The clinic provides various kinds of psychotherapy. The clinic struggles with financial issues which constrains the time available for treatment. This problem is exacerbated by the fact that it is difficult to hire psychologists, as psychotherapy isn’t covered by health insurance. This means that patients often turn to psychiatrists to prescribe medication. To face these challenges, I am in the process of setting up a day care centre separated from the psychiatric clinic itself, which will provide psychotherapy to children and young people aged 6–18. As public funding is available for them, I anticipate being able to offer affordable care for them. I also plan to introduce various forms of psychotherapy including dialectical behaviour therapy, mentalisation based therapy and parenting programs.

Additionally, I plan to develop a child and adolescent mental healthcare network to provide organised care. As Kurayoshi is a small rural city, many people know each other well and are keen to learn from one another. As I am often invited to speak on the subject of mental health, I anticipate that I will be able to collaborate with schools, childcare facilities, city councils and other similar institutions to establish primary care mechanisms to support mental health. This might introduce screening systems and early interventions in schools, as well as parenting support in the community.

Finally, I will work with local policymakers to encourage them to provide sufficient funding for CAMHS in the prefecture. This might include supplying educational resources, online tools and information, easy access to consultants for teachers, and financial and psychological support for foster parents and adoptive parents. Effecting change at a national level would be particularly challenging at such an early stage. However, as every prefecture in Japan has its own local legislature, I think that progress in Tottori is a realistic ambition.

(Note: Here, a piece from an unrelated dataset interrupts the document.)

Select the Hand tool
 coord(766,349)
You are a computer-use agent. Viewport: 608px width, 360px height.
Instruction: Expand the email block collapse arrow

The Rainbow Forest Clinic has only just opened, and our challenging journey has just begun. Since returning to Japan in October 2017, my personal and professional life has been totally consumed by opening and running the clinic as well as the hectic preparations for opening the day care centre. Due to this, I have yet to produce any data to demonstrate the effect of my actions on the lives of children. However, I am certain that my commitment to overcome the challenges ahead of me will allow me to provide valuable care to vulnerable children. Improving their lives and inspiring hope is my ultimate goal and their happiness is the data-set I care most about.

My time at King’s underlined the central importance of research and evidence in psychotherapy, and exposed the fact that my previous practice in Japan had not been based on robust evidence. There is a scarcity of good data and evidence in Japan, so my collection of primary data is a vital component to improve the quality of research in the country. I plan to create and manage the database at my clinic and will share access to it with other doctors conducting research.

Disclosure statement

No potential conflict of interest was reported by the authors.

Acknowledgements

I would like to offer my sincere gratitude to Dr. Dennis Ougrin who strengthened my motivation towards various learning opportunities during and after the course including this article. Also, I would express my deepest appreciation to my supervisors, Prof. Jeremy Turk, Dr. Richard Church, Dr. Richard Corrigall, and all teaching staff at the IoPPN.